Dataset records:

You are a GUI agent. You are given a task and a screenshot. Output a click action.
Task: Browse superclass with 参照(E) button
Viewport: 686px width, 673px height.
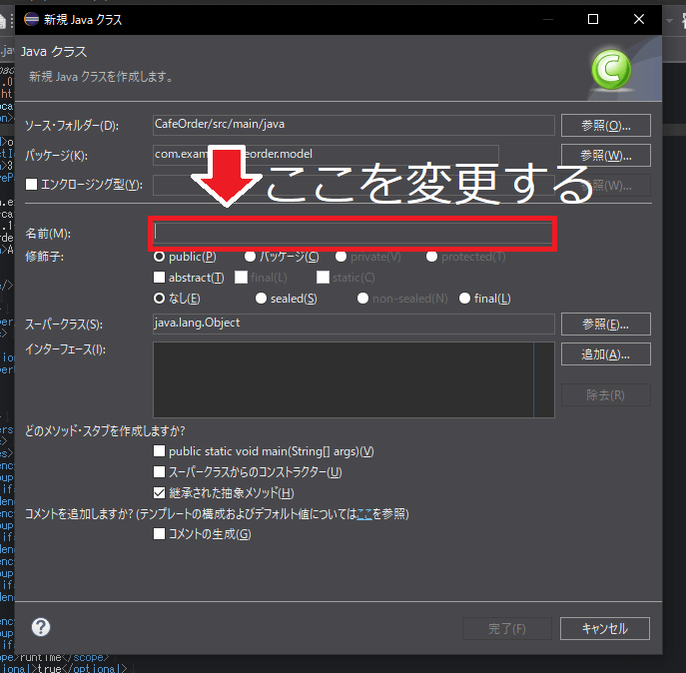point(605,325)
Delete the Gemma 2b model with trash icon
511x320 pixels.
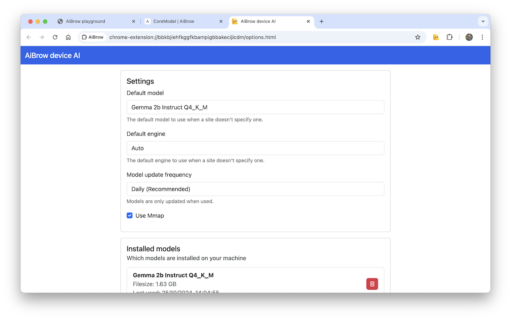tap(372, 284)
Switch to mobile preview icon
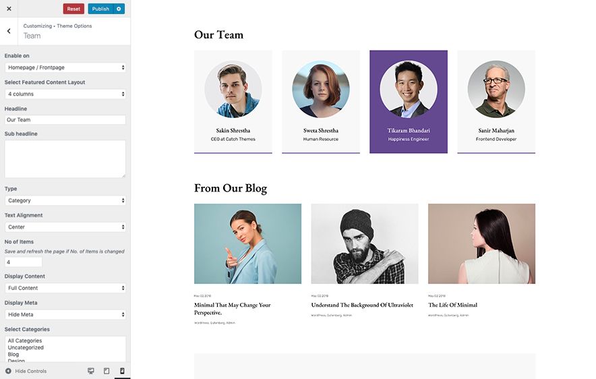596x379 pixels. 122,371

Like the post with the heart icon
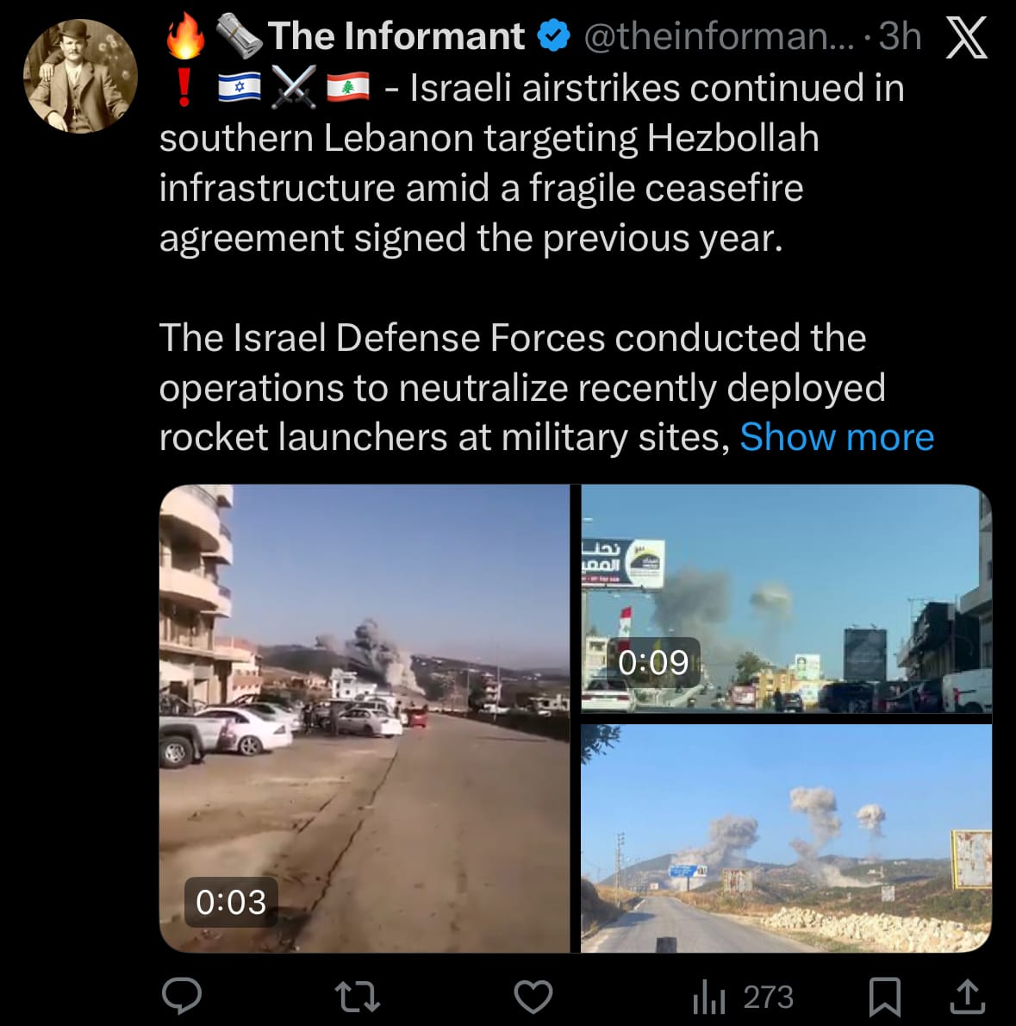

Written request: Please render the stretch of the listing from the line containing "Delete the Gemma 2b model with trash icon" through the end of the listing as a numbered list, skipping blank lines and leaving out the pictures.

Answer:
1. Delete the Gemma 2b model with trash icon
2. 511x320 pixels.
3. tap(372, 284)
4. Switch to mobile preview icon
5. 596x379 pixels. 122,371
6. Like the post with the heart icon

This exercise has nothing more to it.